After initial trials, a list of 112 required improvements was submitted. In October 1940, while in the process of implementing these improvements, a batch of 25 MiG-1s was completed and sent to the 146th Fighter Air Regiment for operational trials. In February 1941, the first MiG-3s, as the improved version was known, were delivered to training units. After further crashes, it was suggested that biplane flight techniques were not suited to the new high-speed fighters and after several trials, it was proved that over-correction during loops would result in a spin.

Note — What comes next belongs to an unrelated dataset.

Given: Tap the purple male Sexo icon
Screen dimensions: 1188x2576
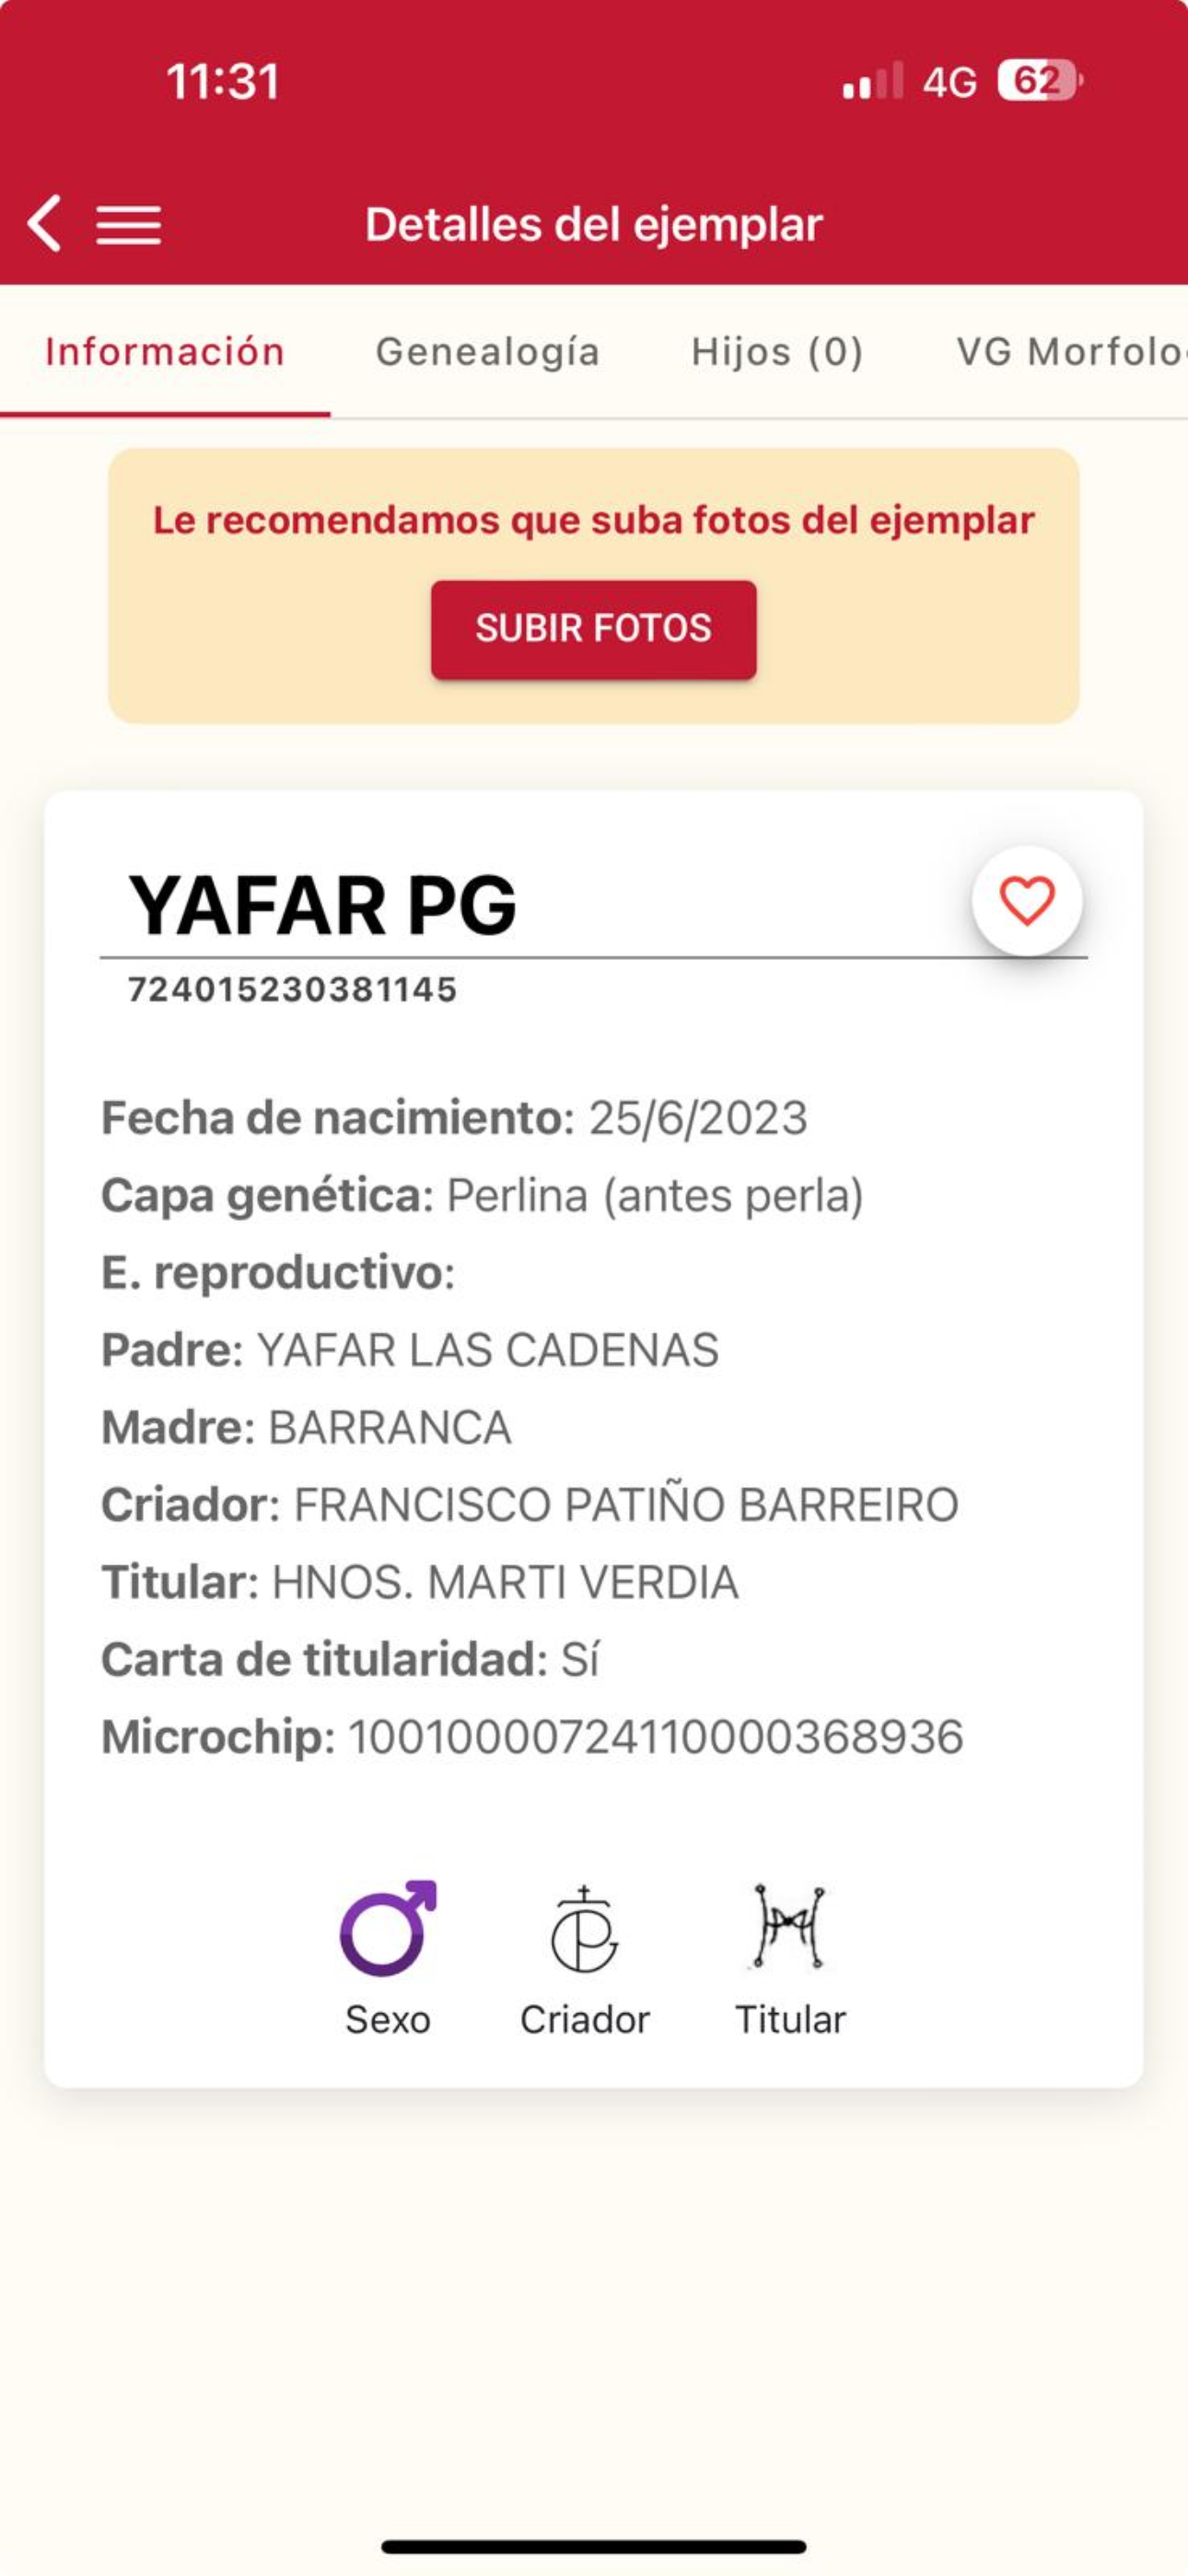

By April 1941, MiG-3s were coming off the production line at a rate of nine per day. Despite this, improvements continued to be made, including the addition of a Beresin 12.7mm machine gun in a pod under each wing.

Although over 900 MiG-3s were distributed along the western front in June 1941, only a few squadrons had managed to master the aircraft. When the Germans attacked on June 22, 1941, the Luftwaffe paid particular attention to destroying any MiG-3s they found. Just days before the attack the 9th Mixed Air Division had received 233 new MiG-3s, but they lost 347 of 409 operational aircraft on the first day of the war with almost all of the MiG-3s destroyed on the ground by bombs.

However, reinforcements were soon forthcoming and new MiG units began to arrive on the front almost every day. In combat with the Luftwaffe, the MiG proved it could hold its own at low altitudes while at higher altitudes the MiG-3 completely outclassed the Bf-109E.

The MiG’s greatest success came in the defense of the capitol from 1941 through 1943. Of 8,278 sorties directed against Moscow, only 207 bombers managed to get through. The MiG also proved to be the only Soviet fighter capable of operating at extreme altitudes as was proven on September 28, 1941 when a MiG-3 of the 124th Fighter Air Regiment downed a German reconnaissance plane at over 32,000 feet.

But with more promising designs on the drawing board and the need the use the new AM-38 engine on the Stormovik, the decision was made to cease production of the MiG fighter. The MiG’s record didn’t help matters and neither did the fact that it was being made by the Soviet Union’s most prestigious aircraft factory.





Gordon, Yefim, and Khazanov, Dmitri; Soviet Combat Aircraft of the Second World War Volume One: Single Engined Fighters;  Midland Publishing, Leicester, England, 1998.

Morgan, Hugh: Soviet Aces of World War II;  Osprey Publishing, Oxford, UK, 1997.